[Task instructions]: Please transcribe exactly, and only, the lines of the data below between the line holding "Open Purchase Credits menu item" and the line holding "Task: Click the Clean", inclusive.

[Data to use]:
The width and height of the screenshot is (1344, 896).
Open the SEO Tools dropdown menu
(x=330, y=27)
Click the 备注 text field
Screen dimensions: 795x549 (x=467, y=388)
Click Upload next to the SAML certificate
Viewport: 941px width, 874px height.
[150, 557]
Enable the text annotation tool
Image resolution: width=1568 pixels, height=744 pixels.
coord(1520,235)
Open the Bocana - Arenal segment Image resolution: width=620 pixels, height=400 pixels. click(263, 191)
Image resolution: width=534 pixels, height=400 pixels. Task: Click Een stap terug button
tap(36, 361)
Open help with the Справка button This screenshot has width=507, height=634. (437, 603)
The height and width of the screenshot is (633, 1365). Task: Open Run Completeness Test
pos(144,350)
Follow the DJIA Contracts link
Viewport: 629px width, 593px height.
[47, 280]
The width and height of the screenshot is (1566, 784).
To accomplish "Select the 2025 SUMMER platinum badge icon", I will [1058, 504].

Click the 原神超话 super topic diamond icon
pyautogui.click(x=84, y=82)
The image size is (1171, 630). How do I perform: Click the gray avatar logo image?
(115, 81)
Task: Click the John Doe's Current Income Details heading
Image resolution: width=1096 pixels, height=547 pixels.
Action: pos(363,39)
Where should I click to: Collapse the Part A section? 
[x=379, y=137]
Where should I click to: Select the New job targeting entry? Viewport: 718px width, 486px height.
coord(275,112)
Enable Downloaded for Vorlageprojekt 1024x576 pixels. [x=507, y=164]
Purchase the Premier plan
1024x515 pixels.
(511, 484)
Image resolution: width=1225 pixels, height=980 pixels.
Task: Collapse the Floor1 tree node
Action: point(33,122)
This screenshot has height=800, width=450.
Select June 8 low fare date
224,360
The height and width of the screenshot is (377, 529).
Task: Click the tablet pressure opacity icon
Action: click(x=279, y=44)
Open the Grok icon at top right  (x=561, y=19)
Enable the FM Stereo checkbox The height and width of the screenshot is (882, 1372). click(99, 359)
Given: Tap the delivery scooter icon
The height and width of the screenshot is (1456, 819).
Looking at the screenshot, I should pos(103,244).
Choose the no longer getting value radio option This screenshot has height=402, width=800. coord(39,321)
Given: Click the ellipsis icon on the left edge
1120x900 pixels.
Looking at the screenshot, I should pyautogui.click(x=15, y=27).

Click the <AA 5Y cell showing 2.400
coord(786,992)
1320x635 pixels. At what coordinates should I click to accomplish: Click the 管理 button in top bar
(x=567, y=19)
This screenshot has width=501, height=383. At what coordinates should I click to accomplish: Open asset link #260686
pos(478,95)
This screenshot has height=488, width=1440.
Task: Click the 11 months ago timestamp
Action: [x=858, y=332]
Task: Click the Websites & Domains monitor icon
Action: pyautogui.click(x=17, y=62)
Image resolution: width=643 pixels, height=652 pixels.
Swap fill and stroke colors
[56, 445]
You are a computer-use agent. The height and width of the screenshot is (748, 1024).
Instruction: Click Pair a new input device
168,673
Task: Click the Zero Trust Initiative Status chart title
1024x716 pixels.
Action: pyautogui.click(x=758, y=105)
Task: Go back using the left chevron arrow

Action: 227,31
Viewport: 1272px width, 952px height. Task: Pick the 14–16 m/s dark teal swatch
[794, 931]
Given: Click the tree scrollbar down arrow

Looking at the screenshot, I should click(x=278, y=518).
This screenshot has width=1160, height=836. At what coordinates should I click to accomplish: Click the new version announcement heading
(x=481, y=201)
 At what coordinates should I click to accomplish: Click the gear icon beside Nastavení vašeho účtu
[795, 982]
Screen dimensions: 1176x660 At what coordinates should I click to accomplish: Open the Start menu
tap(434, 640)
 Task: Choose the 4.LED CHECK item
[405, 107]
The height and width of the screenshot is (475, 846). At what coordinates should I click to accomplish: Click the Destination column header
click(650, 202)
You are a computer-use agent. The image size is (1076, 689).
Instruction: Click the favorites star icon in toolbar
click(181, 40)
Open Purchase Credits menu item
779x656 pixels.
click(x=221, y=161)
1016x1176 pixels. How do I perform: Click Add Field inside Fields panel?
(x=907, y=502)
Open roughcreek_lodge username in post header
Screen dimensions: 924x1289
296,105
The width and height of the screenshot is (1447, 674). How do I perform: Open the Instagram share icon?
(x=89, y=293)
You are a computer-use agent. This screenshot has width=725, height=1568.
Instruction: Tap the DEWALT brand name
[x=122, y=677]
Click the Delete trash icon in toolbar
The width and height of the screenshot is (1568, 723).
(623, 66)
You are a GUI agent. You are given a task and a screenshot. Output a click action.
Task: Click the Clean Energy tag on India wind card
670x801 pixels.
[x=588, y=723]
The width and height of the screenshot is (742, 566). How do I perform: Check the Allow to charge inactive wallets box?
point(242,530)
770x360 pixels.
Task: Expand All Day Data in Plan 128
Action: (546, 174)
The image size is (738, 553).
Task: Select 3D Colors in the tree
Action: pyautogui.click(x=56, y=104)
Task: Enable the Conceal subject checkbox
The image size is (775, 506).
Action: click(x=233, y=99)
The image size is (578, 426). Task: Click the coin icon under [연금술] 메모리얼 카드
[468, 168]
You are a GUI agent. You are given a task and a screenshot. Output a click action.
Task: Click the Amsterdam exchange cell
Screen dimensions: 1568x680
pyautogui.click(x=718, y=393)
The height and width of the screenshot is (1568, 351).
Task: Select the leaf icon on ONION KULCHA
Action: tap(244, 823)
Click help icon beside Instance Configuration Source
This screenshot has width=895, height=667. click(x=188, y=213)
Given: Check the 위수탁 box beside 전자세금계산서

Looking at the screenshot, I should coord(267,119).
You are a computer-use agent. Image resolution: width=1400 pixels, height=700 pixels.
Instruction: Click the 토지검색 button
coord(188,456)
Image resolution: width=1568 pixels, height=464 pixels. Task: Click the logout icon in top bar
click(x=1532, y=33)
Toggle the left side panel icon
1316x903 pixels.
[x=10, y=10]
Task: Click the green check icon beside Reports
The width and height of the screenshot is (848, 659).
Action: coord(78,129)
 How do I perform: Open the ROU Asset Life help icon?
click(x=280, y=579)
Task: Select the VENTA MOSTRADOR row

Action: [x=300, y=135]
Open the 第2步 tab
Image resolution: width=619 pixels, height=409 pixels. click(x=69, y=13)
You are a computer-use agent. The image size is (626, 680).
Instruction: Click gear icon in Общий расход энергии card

[Task answer]:
Open Purchase Credits menu item
779x656 pixels.
click(x=221, y=161)
1016x1176 pixels. How do I perform: Click Add Field inside Fields panel?
(x=907, y=502)
Open roughcreek_lodge username in post header
Screen dimensions: 924x1289
296,105
The width and height of the screenshot is (1447, 674). How do I perform: Open the Instagram share icon?
(x=89, y=293)
You are a computer-use agent. This screenshot has width=725, height=1568.
Instruction: Tap the DEWALT brand name
[x=122, y=677]
Click the Delete trash icon in toolbar
The width and height of the screenshot is (1568, 723).
(623, 66)
You are a GUI agent. You are given a task and a screenshot. Output a click action.
Task: Click the Clean Energy tag on India wind card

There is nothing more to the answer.